Sometimes you walk into a restaurant and it instantly feels like you’re at home. Other times, it just feels like you’ve shown up late to a party, and that’s how you know you’ve walked into Ribelle. Small groups huddle up with one another all the while bartenders and servers seem to know just about everyone but play hard to get with the few outsiders. The music is just loud enough to cover up neighboring conversations, featuring a mishmash of all things hip hop and 90’s alternative—nostalgic for some, ironic for others.

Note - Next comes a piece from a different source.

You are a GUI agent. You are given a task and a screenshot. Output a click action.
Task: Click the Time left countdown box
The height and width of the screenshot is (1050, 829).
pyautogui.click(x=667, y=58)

That’s sort of the tone at Ribelle. It’s hard to pinpoint if everything is served with intent or completely off the cuff. Such is the case with the late-night pizza, simply called “tonight’s mise,” an after-hours menu option that puts you at the mercy of the kitchen (one night might be pizza with pork rinds; another, topped with cured egg yolk). On a recent visit, the mise pizza came with sardines, ricotta, mashed potato, and paper-thin lardo, which melted effortlessly into the dough. Not so with the sardines, which bring the term “fishy” to a whole new level. They are plump and juicy but the dominant, aggressive flavors are impossible to avoid, saturating the dough with every bite. The dough is soft with a good chew, and bits of char give it the look that all pizza needs and deserves. It’s mostly a mixed bag but the level of creativity and whimsy is through the roof, and it’s impossible to complain about the results since that’s the fun and beauty of it all.
Everything feels very cheffy at Ribelle, from the clique-type vibe to the pizza served on a baking sheet. This is one restaurant that really takes the term “chef’s whim” to a whole new level, but it feels like the right kind of gamble.
Ribelle, 1665 Beacon St., Brookline.